Trump è ostile alla protesta in generale. Io naturalmente non sono d’accordo con lui. Ma in effetti bisogna considerare che ci sono molti modi diversi di protestare, e comunque che non c’è solo la protesta. Se dico delle cose in maniera più indiretta, non è per contrabbandare un messaggio, ma perché sono un artista, cerco la poesia in una canzone, non cerco di camuffare un contenuto, è semplicemente il mio stile, la mia maniera di esprimermi. I miei sono testi nello spirito del jazz, dove questo approccio c’è molto: Billie Holiday non è solo Strange Fruit, ma l’idea, il sentimento, nelle sue canzoni li senti. A volte nel jazz ti rendi conto di certi significati solo quando scopri chi ha scritto quella cosa, quale era la situazione che aveva intorno quando l’ha scritta…

Oltre che di Billie Holiday, ha ripreso brani di Max Roach e Abbey Lincoln, e di Oscar Brown Jr. Oscar Brown collaborò alla Freedom Now Suite di Roach: in queste scelte c’è anche un rapporto col loro tipo di impegno? 

Questa musica è molto importante per me, e le scelte che ho fatto dipendono dalla connessione che emozionalmente avverto con questi brani, dal fatto che ci sento delle cose che voglio dire, che vorrei entrare nel personaggio di queste canzoni: Sinatra era un genio in questo, nel prendere una canzone e nel farla diventare il suo personaggio. Brown è stato capace di tradurre la protesta, l’essere testimone di cose che sono avvenute, in poesia e in canzone. Credo che Brown e Lincoln rappresentino una influenza importante per il mio modo di scrivere.

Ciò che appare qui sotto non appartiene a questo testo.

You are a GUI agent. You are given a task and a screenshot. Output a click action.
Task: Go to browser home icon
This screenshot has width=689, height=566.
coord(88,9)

Qual è il background di «1960 What»?

Quando nei ’90 ero al college e ci fu il riot di Los Angeles, vivevamo quel profondo divario nei rapporti razziali, quel momento di crisi come se stessimo rivedendo un documentario in bianco e nero sugli anni 60. Dico Sessanta Cosa? ma potrei dire 70, 80, 90… perché chiaramente abbiamo a che fare sempre con gli stessi problemi. Dico Sessanta Chi?, e nei Seassanta erano Martin Luther King, Medgar Evers, e tutti i nomi che conosciamo, ma ci sono anche tutti i nomi che non conosciamo. Il background della canzone è la storia di mia madre, quello che ha attraversato, i problemi che abbiamo avuto negli Usa, e sfortunatamente è anche la mia storia.

È pesante dover tornare sempre sulle stesse cose…

Adesso abbiamo una nuova amministrazione, che metterà la sporcizia sotto il tappeto, facendo finta che non esista. Invece la musica e l’arte devono rimeditare continuamente i problemi perché non ce ne dimentichiamo, perché se non troviamo delle nuove soluzioni alle solite questioni la storia continuerà a ripetersi.